Appeals, Hearings, and Other Terms

The Appeals Process

An appeal is the biological parent’s effort to overturn the Court’s decision, typically on termination of parental rights. The appeal is usually heard by a single justice or panel at the Appeals Court, which is the middle tier of the court system in Massachusetts. You can reasonably expect an appeal to add at least year to a case. Technically a biological parent has thirty days after a decision to file for an appeal, but it is far from unheard of for them to be allowed late, so you should not be surprised if that occurs.  You can attend the hearing on the appeal (which will almost always be in Boston). The findings from the appeal are published, but pseudonyms are used, so your child will not be identifiable. Appeals are extremely hard for biological parents to win.  Technically, there is the option for further appeal to the Supreme Judicial Court (highest court in the state) after the Appeals Court, but it is rarely exercised/allowed.

In the event that an appeal is successful for a birth parent, he or she does not automatically get a different verdict in the case. Rather, a new trial is ordered. This second trial may or may not come to a different conclusion and decision than the first.

Prima facie trial / “prima facie”

This trial is conducted when a parent has not been involved.  Often, this will involve a putative father (a man whose legal relationship to a child has not been established).  Basically, DCF presents one or two witnesses to the court, reports on the parent’s lack of involvement and their efforts to engage the parent. The Court then terminates the parent’s rights (or cuts off the opportunity for them to establish rights in the case of a putative father) after the very brief presentation.  After that, the attorney for that parent will no longer be a part of the case.

Third-party custody hearing

This is a hearing to determine if the Court will award custody to a particular person. Often, this person has sought to be a foster placement through DCF and DCF has refused. Third-party custody may be sought when a potential foster parent, such as a relative, has been refused by DCF as a kinship foster placement (for reasons ranging from the serious to the trivial).  What the third party then does is ask the court to place the child directly with the third party, rather than through DCF as a foster placement. The court has more leeway to place a child with a third party despite that person not meeting DCF guidelines (e.g., a criminal record in the distant past, not enough space in their home, etc.). Third-party custody will typically be addressed in a hearing apart from a trial, though it is possible for the issues to be merged.


Guardianship is a potential permanency option for a child that does not require termination of parental rights, as adoption does, and does not create the same legal relationship adoption creates. It is an option often considered for older children unwilling to consent to adoption and opposed to having their parents’ rights terminated, even if they can’t live with those parents.

◇ ◇ ◇ ◇ ◇

• **Assigned task 1**: What are the section headings that appear under the title of the text on appeals and hearings?
• **Assigned task 2**: Can you duplicate the text on appeals and hearings, starting at "In the event" and ending at "than the first."?
The lines below come from a different source.

• **Data below**:
◇ ◇ ◇ ◇ ◇

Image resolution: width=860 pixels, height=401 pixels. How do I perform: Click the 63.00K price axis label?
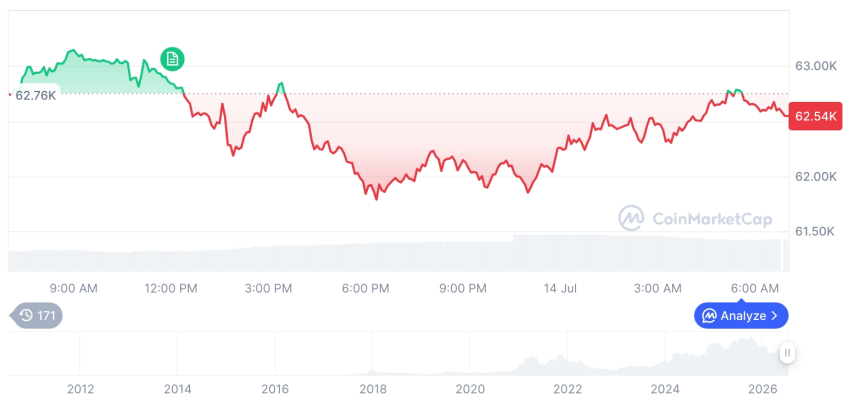click(816, 66)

◇ ◇ ◇ ◇ ◇

• **Answer area 1**:
The Appeals Process
Prima facie trial / “prima facie”
Third-party custody hearing

• **Answer area 2**:
In the event that an appeal is successful for a birth parent, he or she does not automatically get a different verdict in the case. Rather, a new trial is ordered. This second trial may or may not come to a different conclusion and decision than the first.